Retype everything in the wireless tower passage from "Approximately two-thirds of" down to "non-discretionary capital expenditures.", word for word.

# PAGE
------------------------

Approximately two-thirds of our direct site operating expenses consist of lease expenses and the remainder includes property taxes, repairs and maintenance, employee compensation and related benefit costs, and utilities. Our cash operating expenses tend to escalate at approximately the rate of inflation, partially offset by reductions in cash lease expenses from our purchases of land interests. As a result of the relatively fixed nature of these expenditures, the co-location of additional tenants is achieved at a low incremental operating cost, resulting in high incremental operating cash flows. Our wireless infrastructure portfolio requires minimal sustaining capital expenditures, including maintenance and other non-discretionary capital expenditures.

We use public and proprietary databases to develop targeted marketing programs focused on carrier network expansions, including DAS, and related network services. We attempt to match specific wireless infrastructure in our portfolio with potential new site demand by obtaining and analyzing information, including our customers' existing antenna locations, tenant contracts, marketing strategies, capital spend plans, deployment status, and actual wireless carrier signal strength measurements taken in the field. We have developed a web-based tool that stores key wireless infrastructure information above and beyond normal property management information, including data on actual customer signal strength, demographics, site readiness and competitive structures. In addition, the web-based tool assists us in estimating potential demand for our wireless infrastructure with greater speed and accuracy. We believe these and other tools we have developed assist our customers in their site selection and deployment of their wireless networks and provide us with an opportunity to have proactive discussions with them regarding their wireless infrastructure deployment plans and the timing and location of their demand for our wireless infrastructure. A key aspect to our sales and marketing strategy is a continued emphasis on our process-centric approach to reduce cycle time related to new leasing and amendments, which helps provide our customers with faster deployment of their networks.

Federal Regulations. Both the FCC and the FAA regulate towers used for wireless communications, radio and television broadcasting. Such regulations control the siting, lighting and marking of towers and may, depending on the characteristics of particular towers, require the registration of tower facilities with the FCC and the issuance of determinations confirming no hazard to air traffic. Wireless communications devices operating on towers are separately regulated and independently licensed based upon the particular frequency used. In addition, the FCC and the FAA have developed standards to consider proposals for new or modified tower and antenna structures based upon the height and location, including proximity to airports. Proposals to construct or to modify existing tower and antenna structures above certain heights are reviewed by the FAA to ensure the structure will not present a hazard to aviation, which determination may be conditioned upon compliance with lighting and marking requirements. The FCC requires its licensees to operate communications devices only on towers that comply with FAA rules and are registered with the FCC, if required by its regulations. Where tower lighting is required by FAA regulation, tower owners bear the responsibility of notifying the FAA of any tower lighting outage and ensuring the timely restoration of such outages. Failure to comply with the applicable requirements may lead to civil penalties.

------------------------

# SUPPLIED MATERIAL
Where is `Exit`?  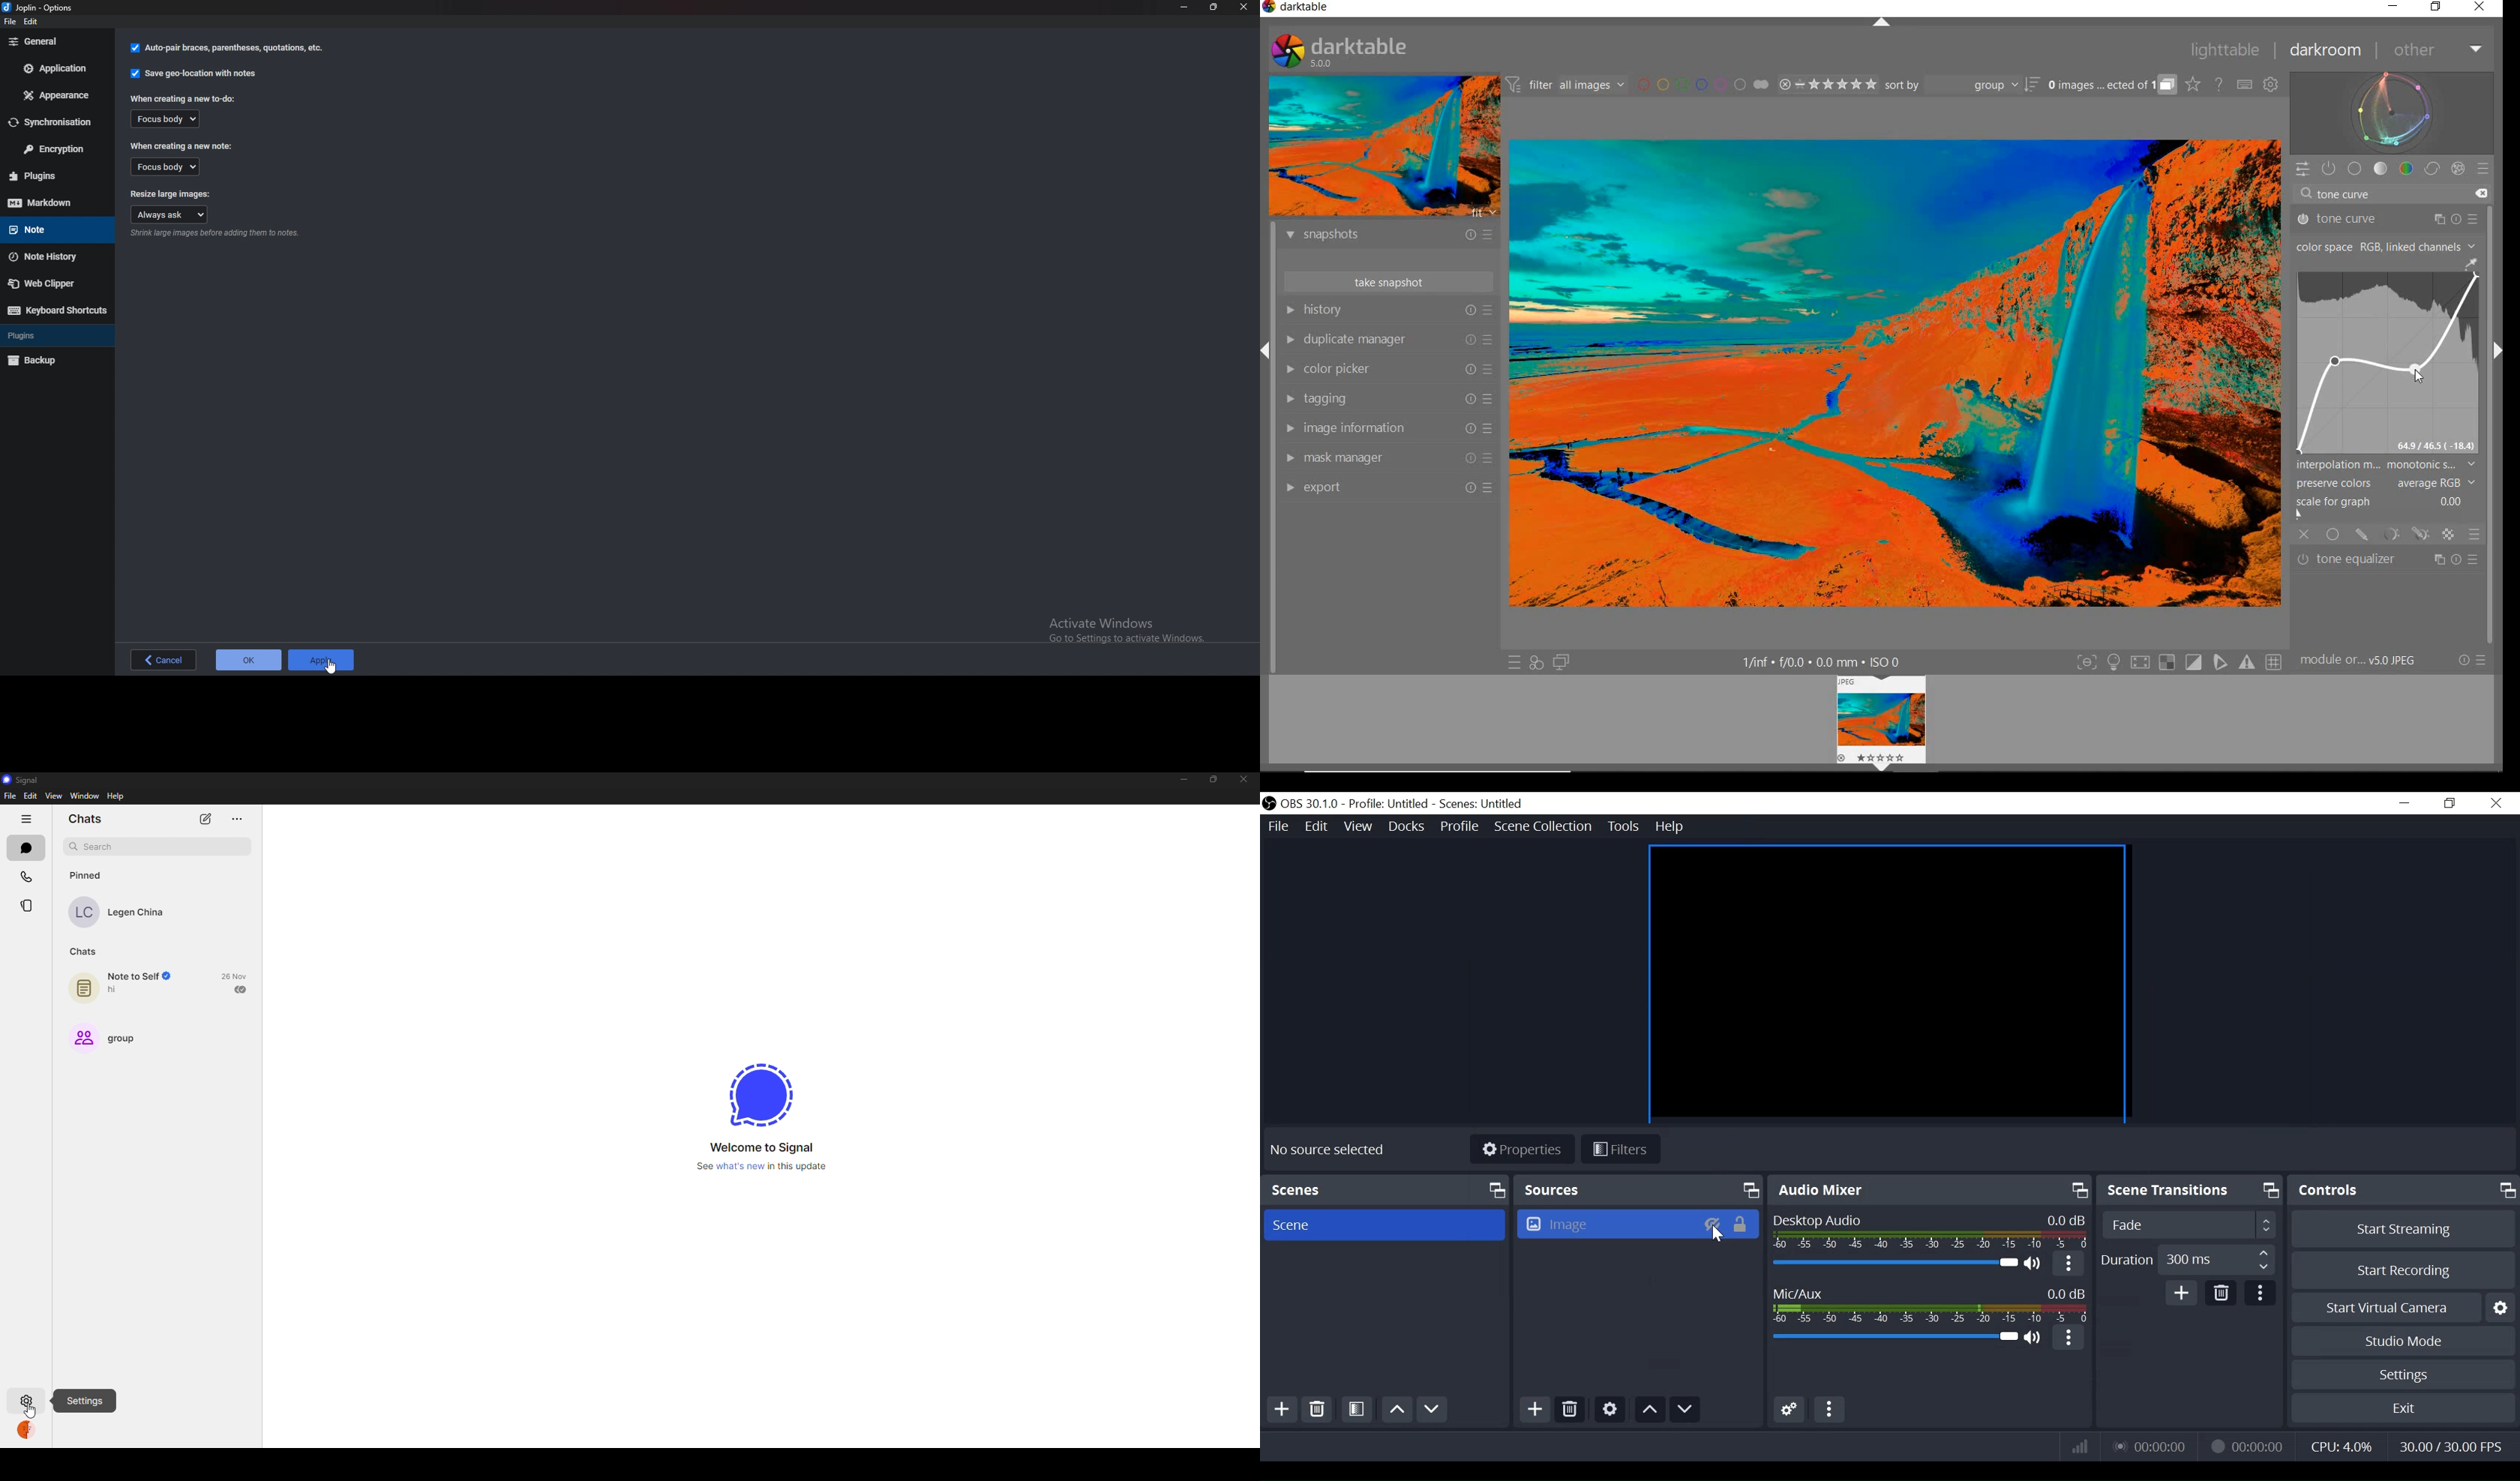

------------------------

# RESULT OF THIS TASK
Approximately two-thirds of our direct site operating expenses consist of lease expenses and the remainder includes property taxes, repairs and maintenance, employee compensation and related benefit costs, and utilities. Our cash operating expenses tend to escalate at approximately the rate of inflation, partially offset by reductions in cash lease expenses from our purchases of land interests. As a result of the relatively fixed nature of these expenditures, the co-location of additional tenants is achieved at a low incremental operating cost, resulting in high incremental operating cash flows. Our wireless infrastructure portfolio requires minimal sustaining capital expenditures, including maintenance and other non-discretionary capital expenditures.